À la suite du décès de Louis XIV et la fin des poursuites contre lui, il rentre en France et épouse une fille du maréchal de Biron. Ses relations avec le prince se détériorent et pour cause : il se moque de son entourage. Envoyé aux Pays-Bas, Bonneval montre un caractère particulièrement difficile à supporter et se querelle avec le gouverneur régional. À la suite de propos désobligeants, Bonneval organise une campagne d’affichage contre ledit gouverneur de la province qui est soutenu par le prince. Il se retrouve condamné à la peine de mort pour outrage et injure publique. Malgré l’affection que lui porte l’Empereur, ce dernier aménage sa peine à une année de prison et à l’exil. Désormais sans emploi et sans titre, Bonneval se retrouve à Venise. De là, il prend contact avec l’Empire ottoman pour proposer à ses anciens adversaires ses services en 1730.

 

Au service du sultan

Depuis Venise, il rejoint la Turquie et envoie une lettre au prince Eugène lui notifiant sa décision. Il ôte son chapeau pour le turban, change son identité pour s’appeler Ahmed et se convertit par la même occasion à l’Islam. Bonneval obtient le titre de pacha, titre généralement accordé aux gouverneurs de province.

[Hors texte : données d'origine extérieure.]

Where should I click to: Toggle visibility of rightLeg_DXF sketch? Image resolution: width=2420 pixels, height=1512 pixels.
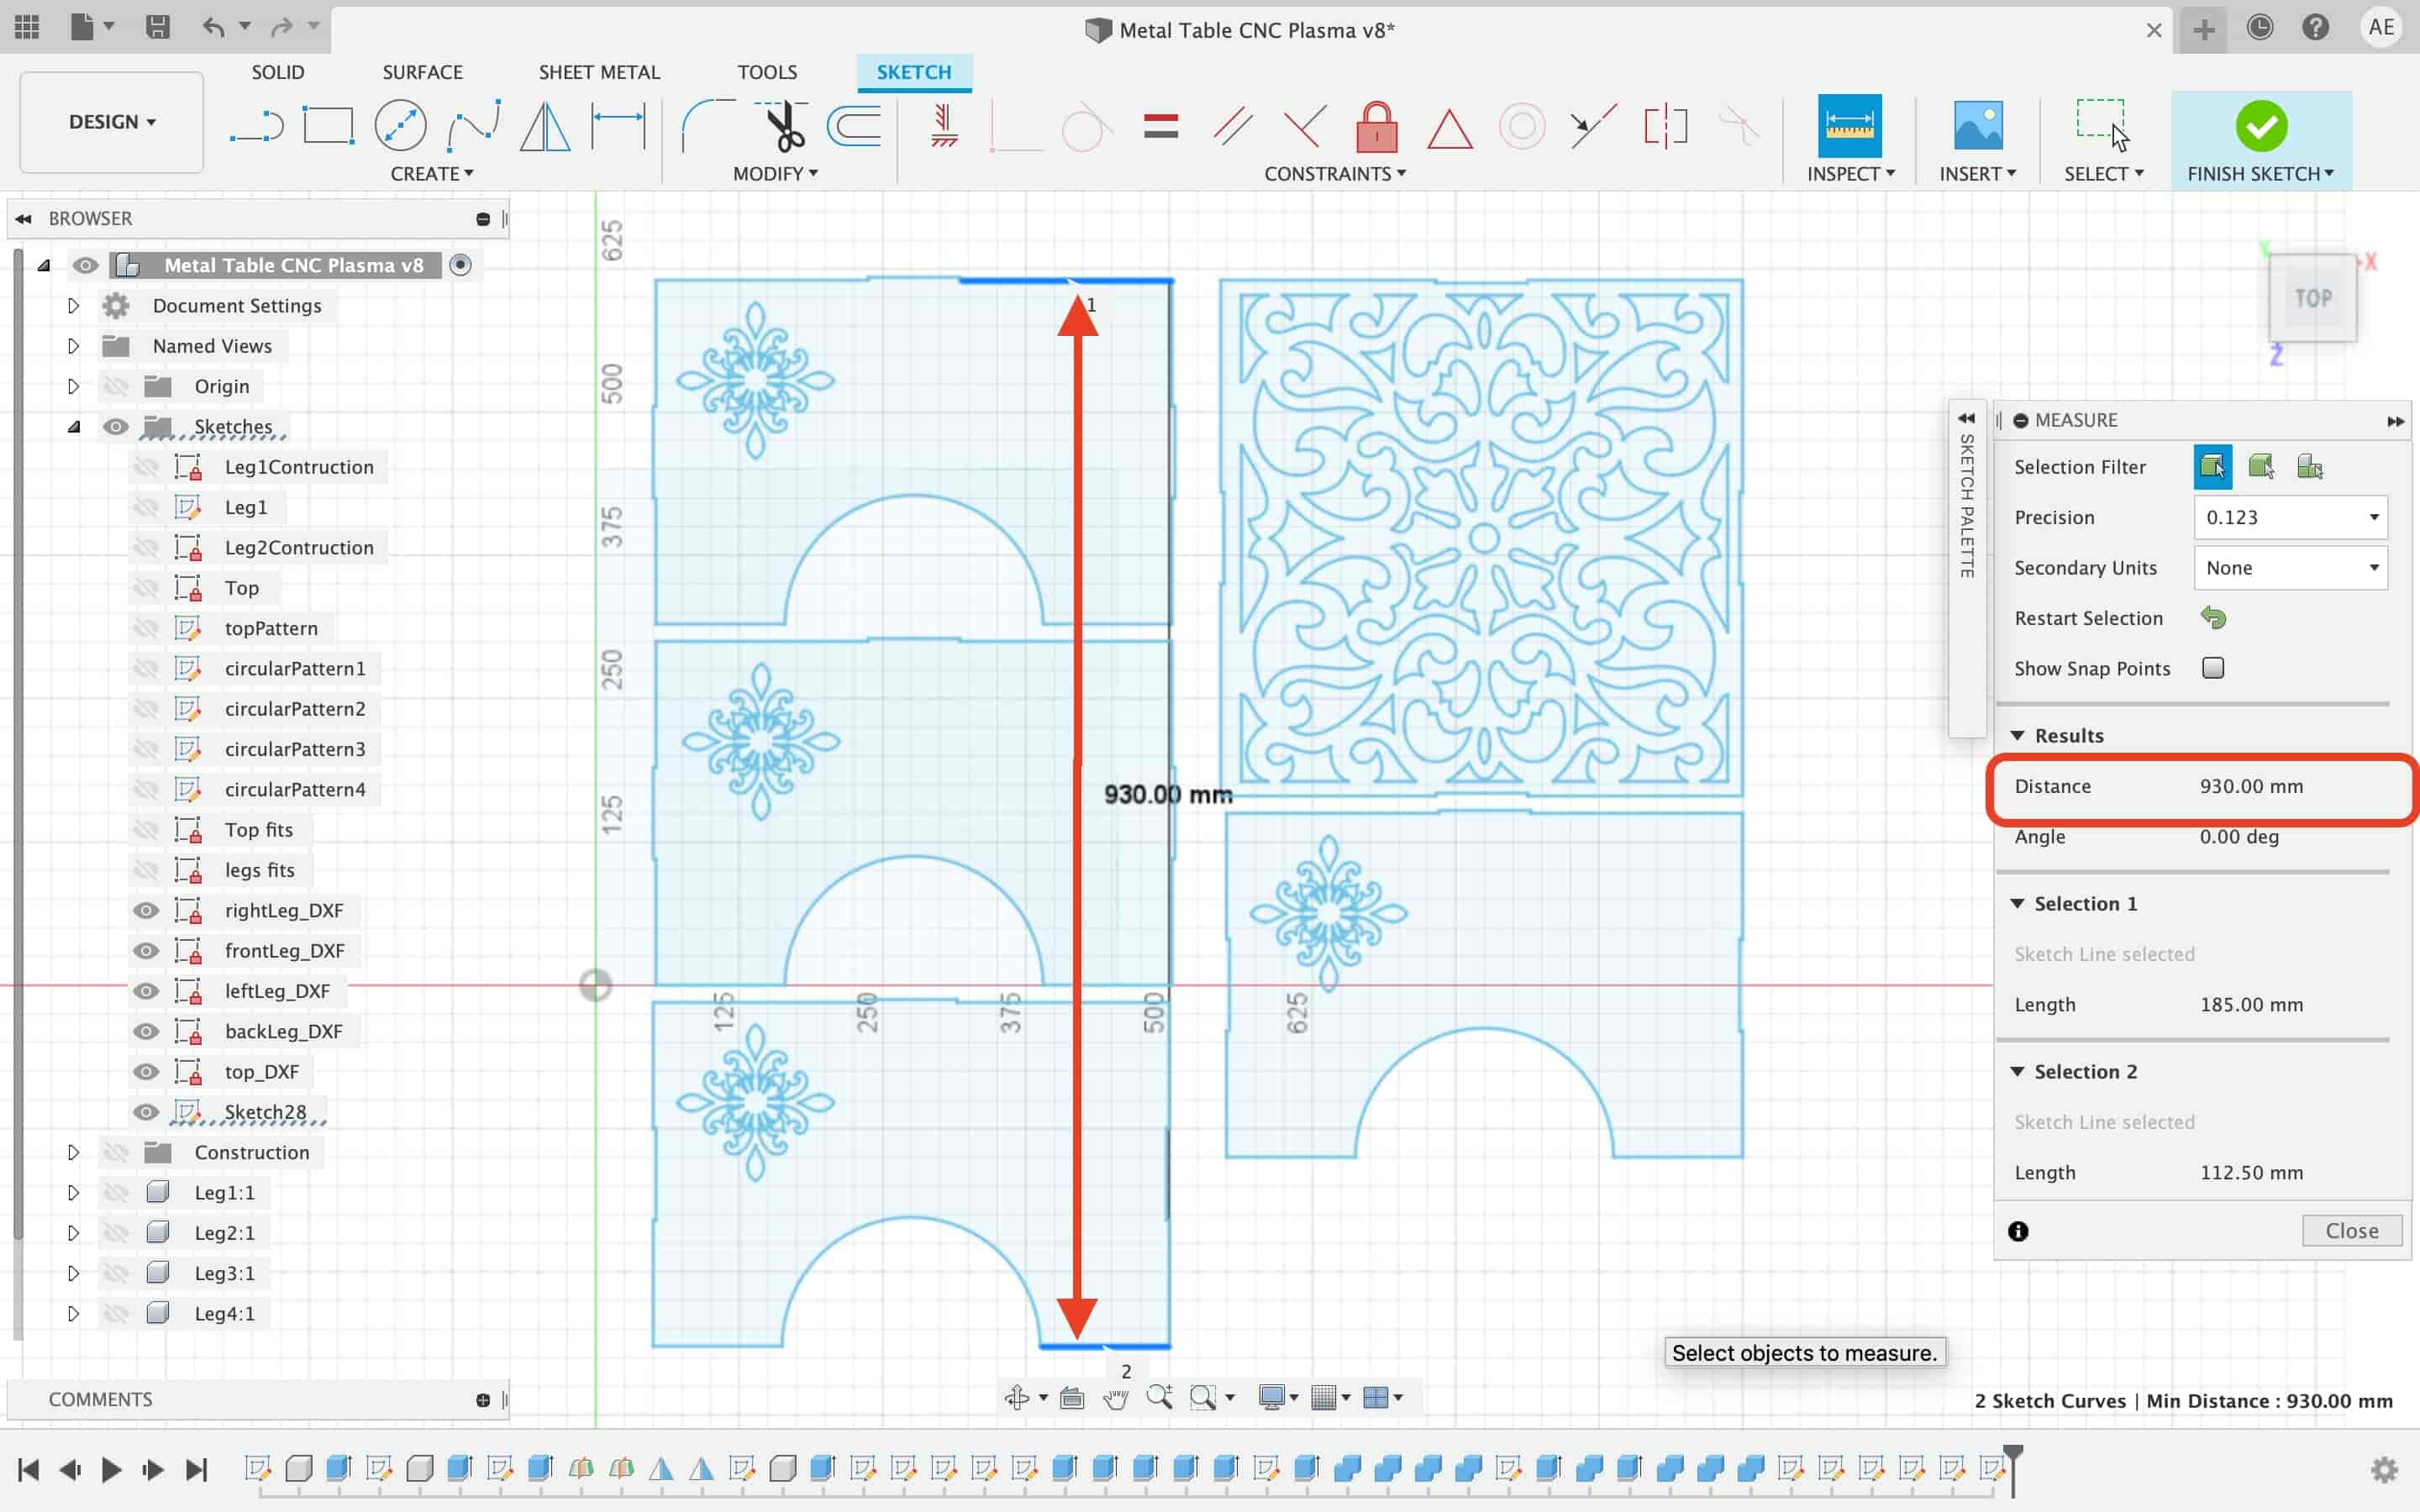pos(148,909)
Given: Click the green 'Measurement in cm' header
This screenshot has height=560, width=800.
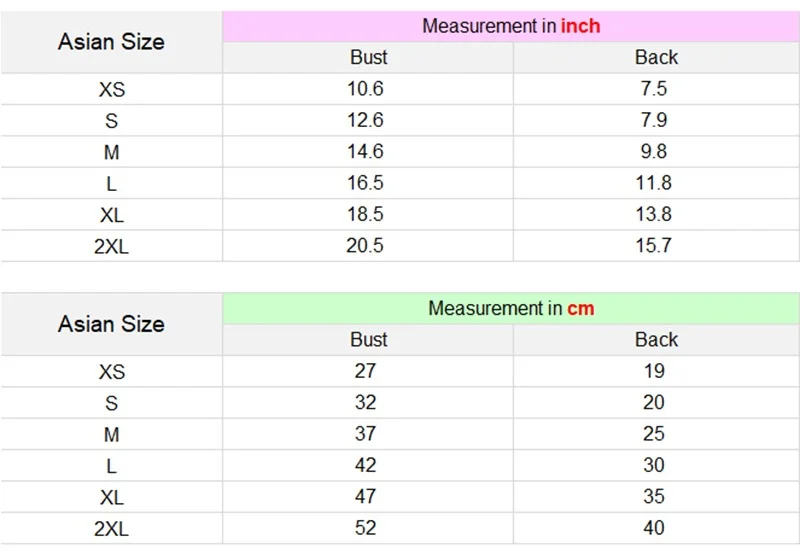Looking at the screenshot, I should coord(511,308).
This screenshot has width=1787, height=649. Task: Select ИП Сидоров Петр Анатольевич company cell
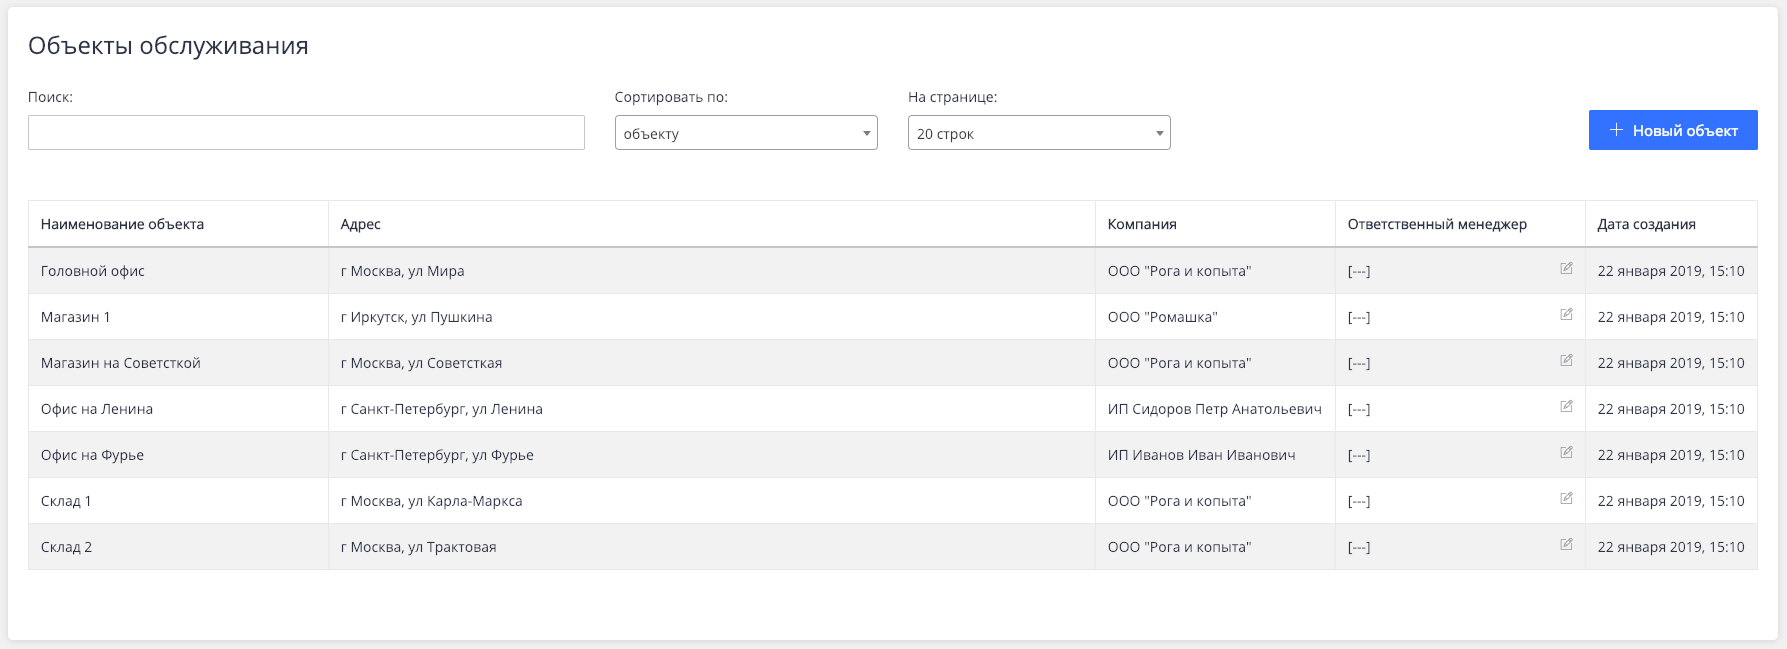[1214, 409]
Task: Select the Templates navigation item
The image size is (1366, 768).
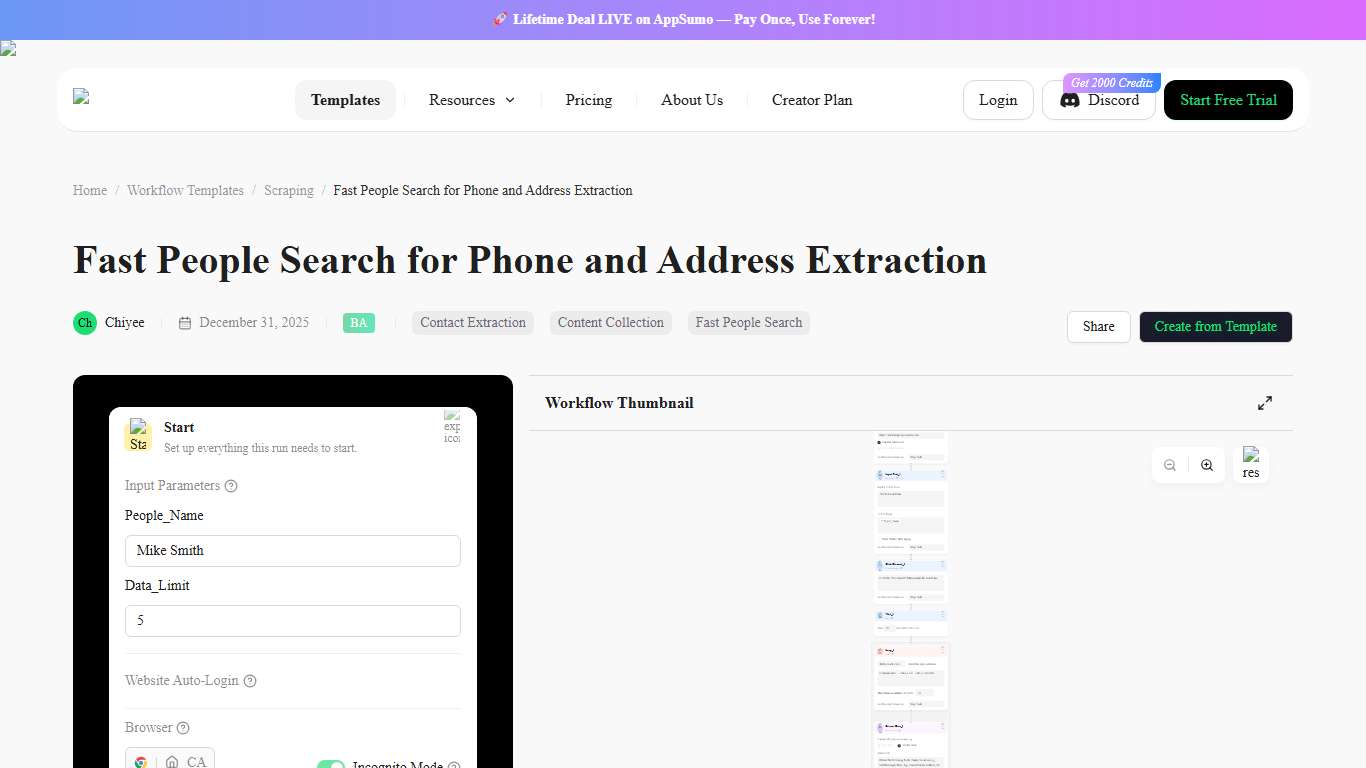Action: (345, 100)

Fort de son prestige militaire, le sultan lui confie le commandement de l’artillerie turc. Ses expériences militaires européennes lui permettent d’apporter un certain nombre de changements stratégiques dans l’armée ottomane. Outre la transmission de la connaissance des bombes et de l’artillerie européenne, son objectif est d’uniformiser l’ensemble des troupes du sultan. Par ses fonctions, il contribue directement à la défaite autrichienne à Niš et au Traité de Belgrade de 1739 par lequel l’Autriche perd des territoires dont une partie du nord de la Bosnie et une partie de la Serbie et sa capitale, Belgrade.

Malgré les succès contre l’Autriche et la Russie, le sultan ne l’autorise pas à accomplir ses désirs d’uniformiser de peur que cela ne favorise des révoltes. Mais, le comportement de Bonneval et son passif ne convainc pas une bonne partie des milieux de pouvoir qui voient en lui une personne peu fiable. A Constantinople, il rencontre des officiers étrangers dont un Viennois avec lequel il entretient de bons rapports. Il est probable que ses contacts l’aient poussé à revenir potentiellement en Europe et à reprendre du service pour la France. Malheureusement, Claude Alexandre de Bonneval décède peu après le 23 mars 1747 à Constantinople d’un accès de goutte avant de pouvoir mettre en œuvre ce retour.

 

 

* Ce texte a été également publié sur le média Billet de France, dont Charles de Blondin est le fondateur et le rédacteur en chef.